| What you should do |
Take the data below and copy exactly the lines starting at the one with "The image size is (1274, 619)." and finishing at the one with "Select the second carousel dot indicator", both included.

START Information

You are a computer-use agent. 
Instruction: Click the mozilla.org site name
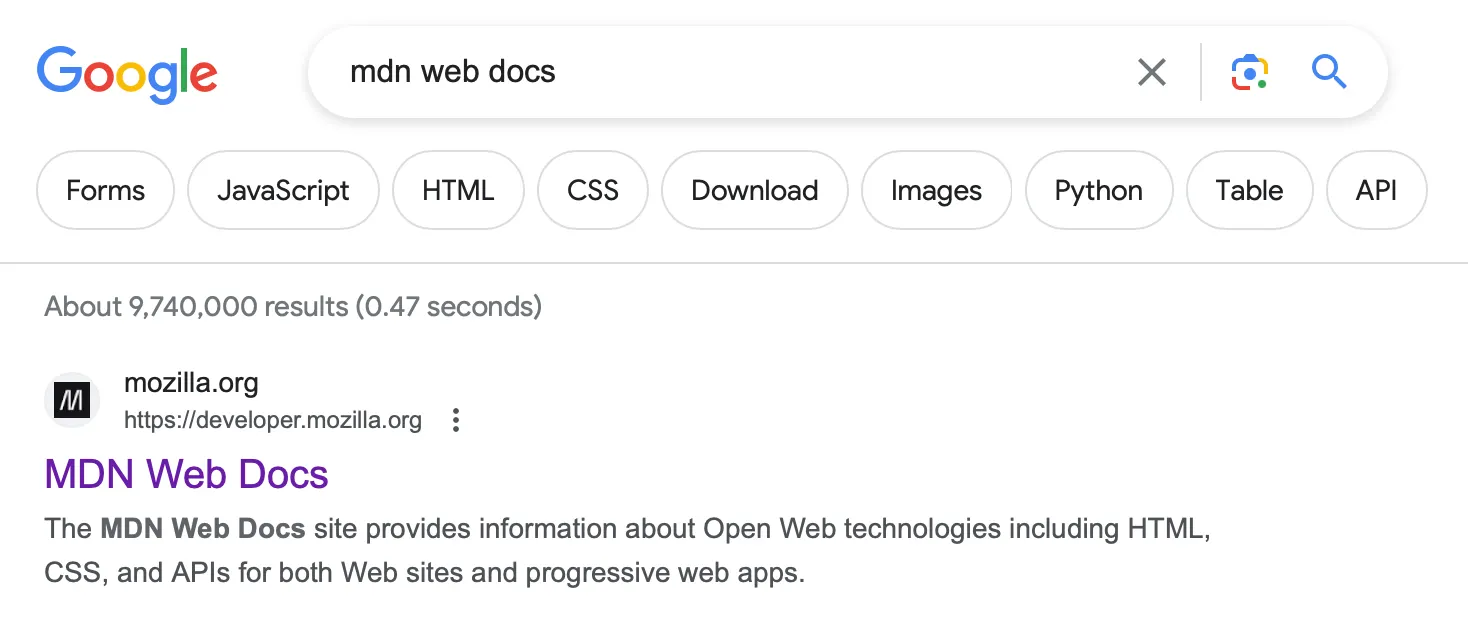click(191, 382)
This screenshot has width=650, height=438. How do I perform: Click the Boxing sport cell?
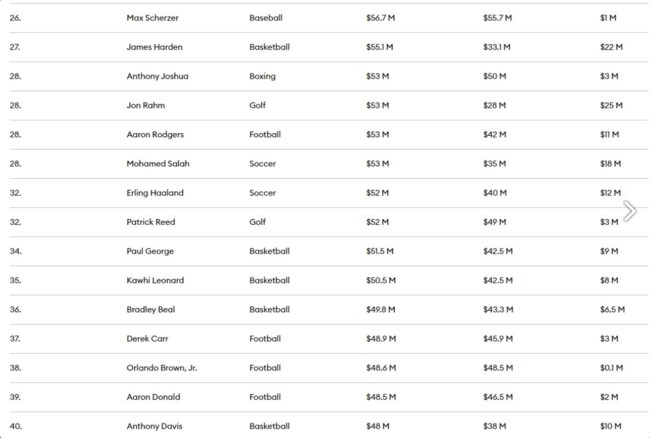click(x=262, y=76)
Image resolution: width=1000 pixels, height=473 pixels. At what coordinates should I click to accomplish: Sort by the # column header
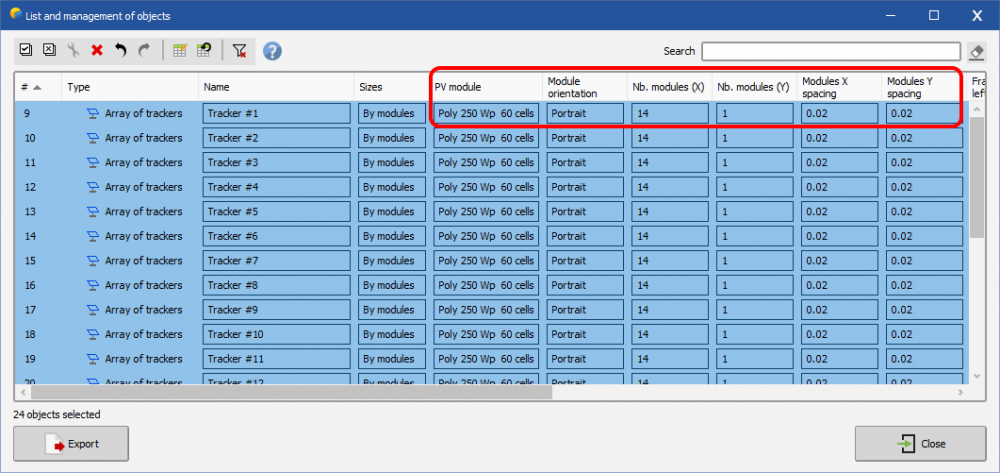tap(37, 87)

END Information
START Information

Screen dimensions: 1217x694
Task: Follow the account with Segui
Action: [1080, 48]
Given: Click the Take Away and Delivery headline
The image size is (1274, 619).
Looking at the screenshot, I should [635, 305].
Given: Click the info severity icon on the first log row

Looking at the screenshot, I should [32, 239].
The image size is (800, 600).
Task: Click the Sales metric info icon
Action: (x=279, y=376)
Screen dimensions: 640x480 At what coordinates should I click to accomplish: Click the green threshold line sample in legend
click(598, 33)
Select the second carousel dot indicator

END Information

| Solution |
The image size is (1274, 619).
Looking at the screenshot, I should [635, 305].
Given: Click the info severity icon on the first log row

Looking at the screenshot, I should [32, 239].
The image size is (800, 600).
Task: Click the Sales metric info icon
Action: (x=279, y=376)
Screen dimensions: 640x480 At what coordinates should I click to accomplish: Click the green threshold line sample in legend
click(598, 33)
Select the second carousel dot indicator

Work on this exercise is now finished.